▶ **Work required**: From the records below, extract every line that contains the word "agent".

▶ **Excerpted data**:
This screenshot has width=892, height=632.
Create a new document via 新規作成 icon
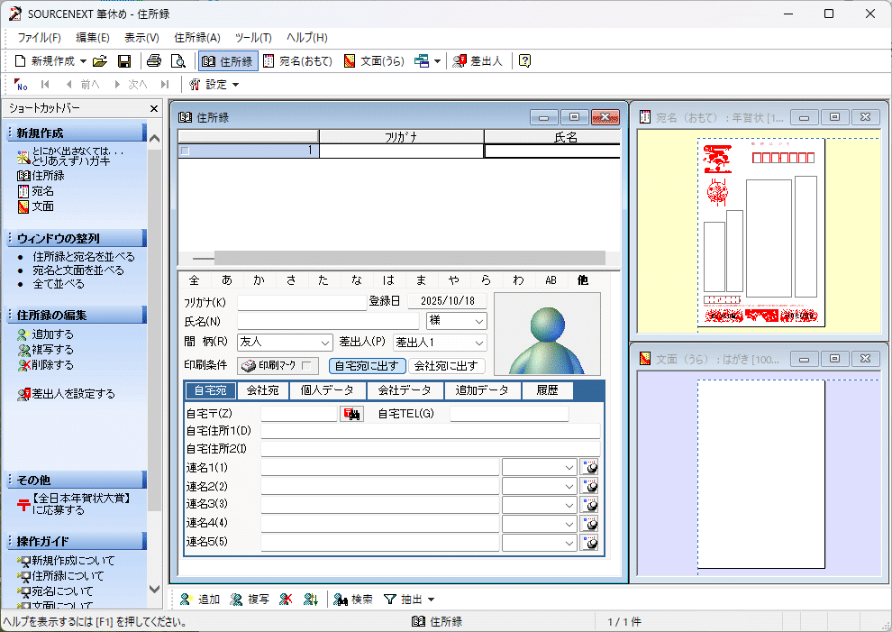point(19,61)
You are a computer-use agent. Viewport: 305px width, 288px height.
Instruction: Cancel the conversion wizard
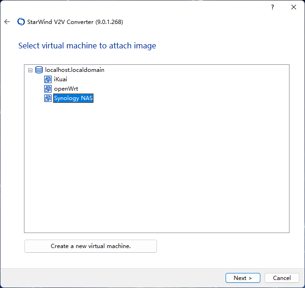tap(282, 278)
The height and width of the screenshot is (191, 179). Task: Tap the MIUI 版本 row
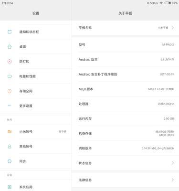(x=126, y=89)
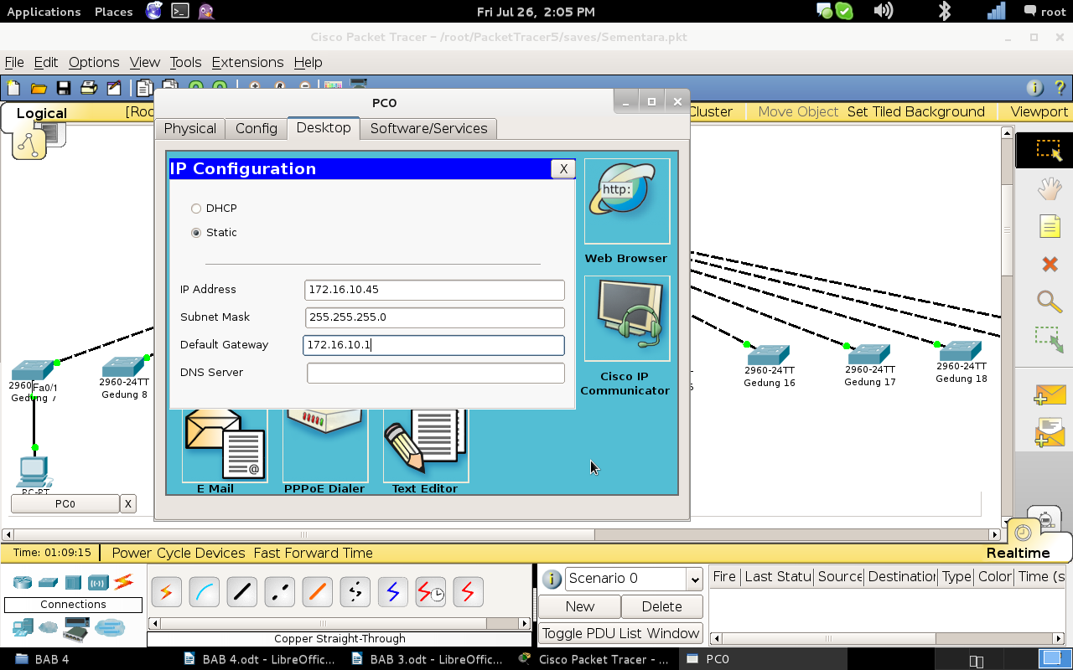Screen dimensions: 1073x670
Task: Open the Extensions menu
Action: (x=247, y=62)
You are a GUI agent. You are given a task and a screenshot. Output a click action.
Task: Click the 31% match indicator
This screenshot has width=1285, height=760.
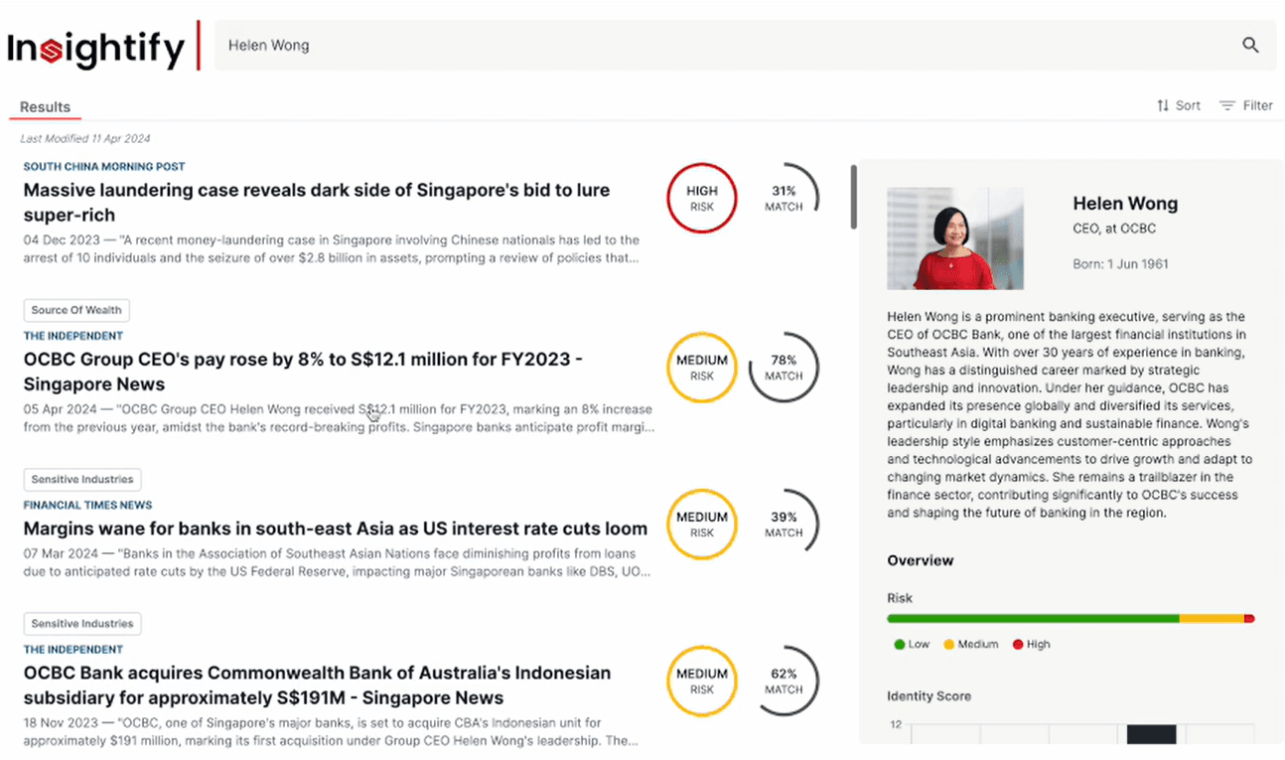click(x=784, y=198)
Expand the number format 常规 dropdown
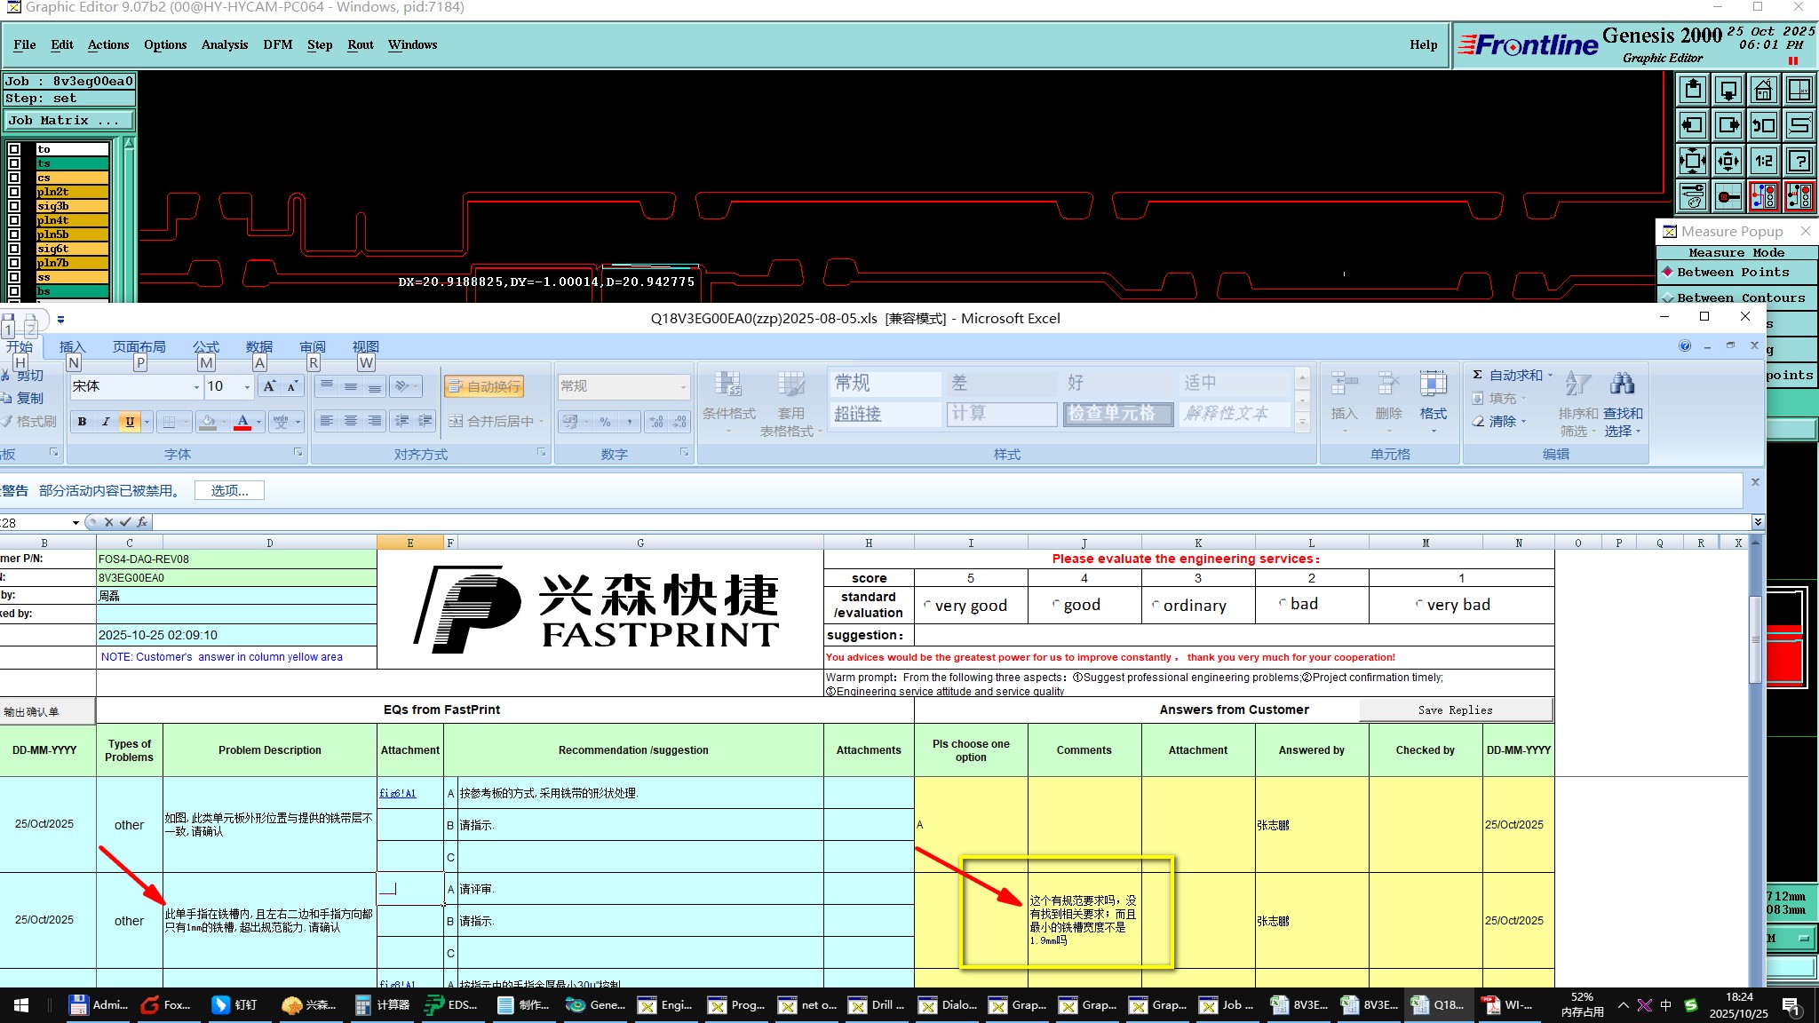This screenshot has height=1023, width=1819. pos(682,387)
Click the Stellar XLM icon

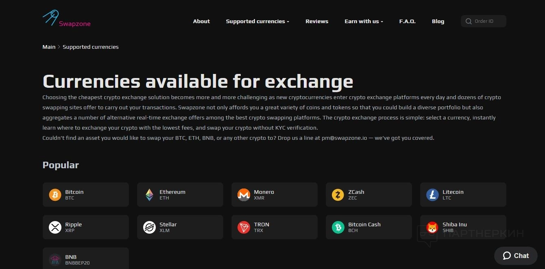pos(150,227)
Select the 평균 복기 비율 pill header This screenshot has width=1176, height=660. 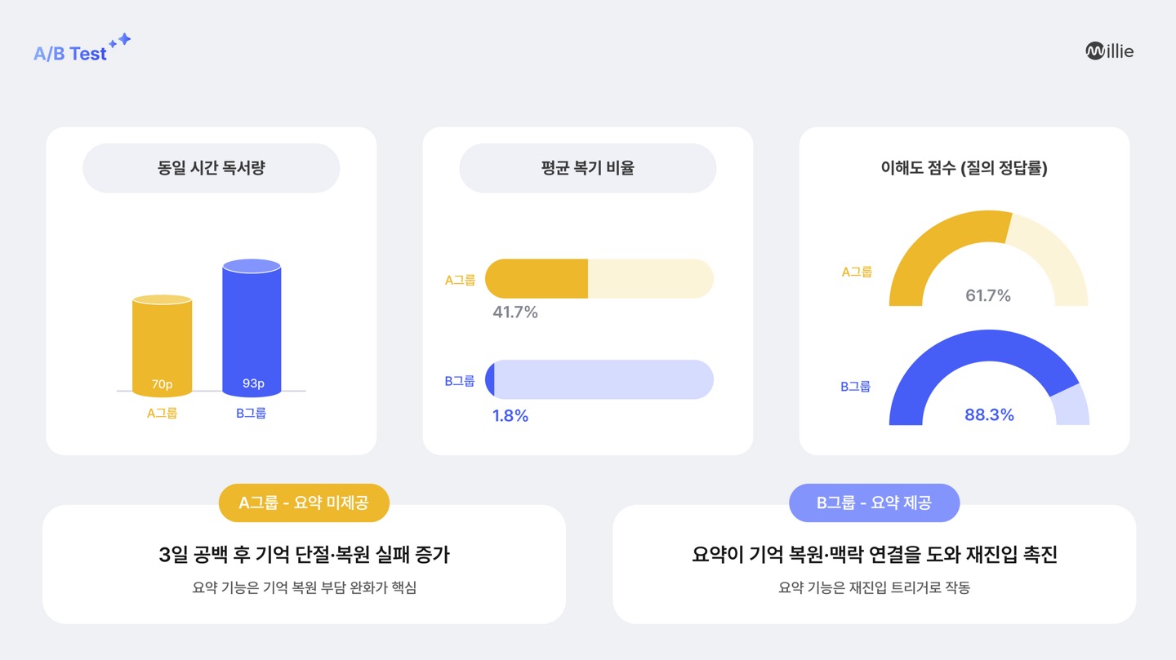(x=587, y=168)
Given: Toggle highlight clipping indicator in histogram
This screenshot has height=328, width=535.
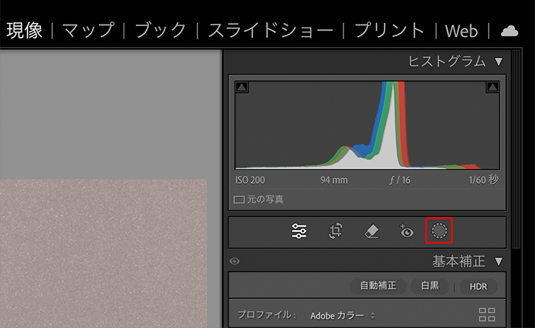Looking at the screenshot, I should (492, 87).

▶ **The answer**:
You are a computer-use agent. Viewport: 305px width, 288px height.
You are a GUI agent. You are given a task and a screenshot. Output a click action.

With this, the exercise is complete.